Ajluni is correct in saying that doctors of osteopathic medicine have established practices in medically undeserved communities more frequently than have their colleagues in allopathic medicine. However, new graduates of schools of osteopathic medicine are attracted to these locales and careers in primary care less frequently than in the past and are turning increasingly to specialization. According to annual surveys of graduating seniors that were conducted by the American Association of Colleges of Osteopathic Medicine, the number of students planning to pursue careers in primary care dropped from 43.8% in 1999 to 28.3% in 2007. Many medical students are turning to non–primary care specialties because of both higher pay and more lifestyle-friendly working conditions. In 1999, students of osteopathic medicine reported having a mean educational debt of $116,700; by 2007, that number had reached $168,031. By comparison, on the basis of responses to AAMC questionnaires, students of allopathic medicine reported having a mean educational debt of $76,141 in 1999 and $139,500 in 2007.


John K. Iglehart

References

  1. Report to the Congress: Medicare payment policy.
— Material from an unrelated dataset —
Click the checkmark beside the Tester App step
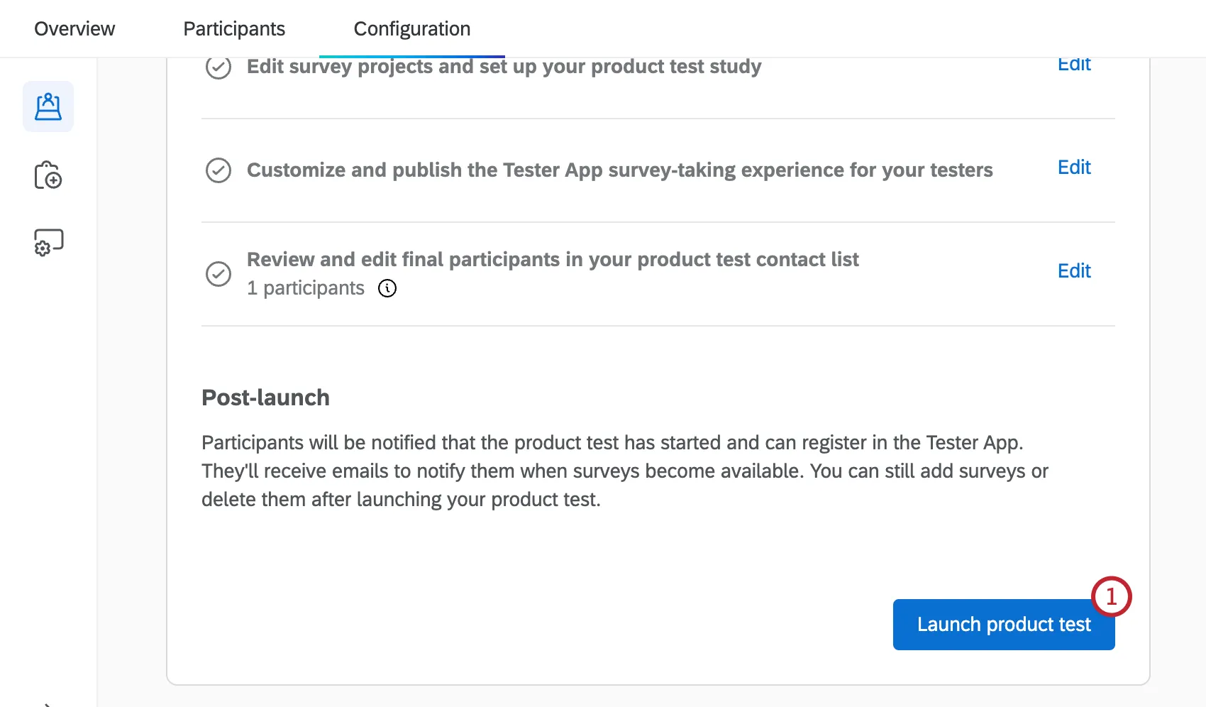Viewport: 1206px width, 707px height. point(218,170)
Washington, DC: Medicare Payment Advisory Commission, March 2007. (Accessed July 25, 2008, at http://www.medpac.gov/documents/030107_Testimony_Mar07_report.pdf.)
  2. Iglehart JK. Grassroots activism and the pursuit of an expanded physician supply. N Engl J Med 2008;358:1741-1749. [Free Full Text]
  3. Garrison G, Matthew D, Jones RF. Analysis in brief: future medical school applicants. 1. Overall trends. Analysis in brief. Vol. 7. No. 3. Washington, DC: Association of American Medical Colleges, May 2007:1-2.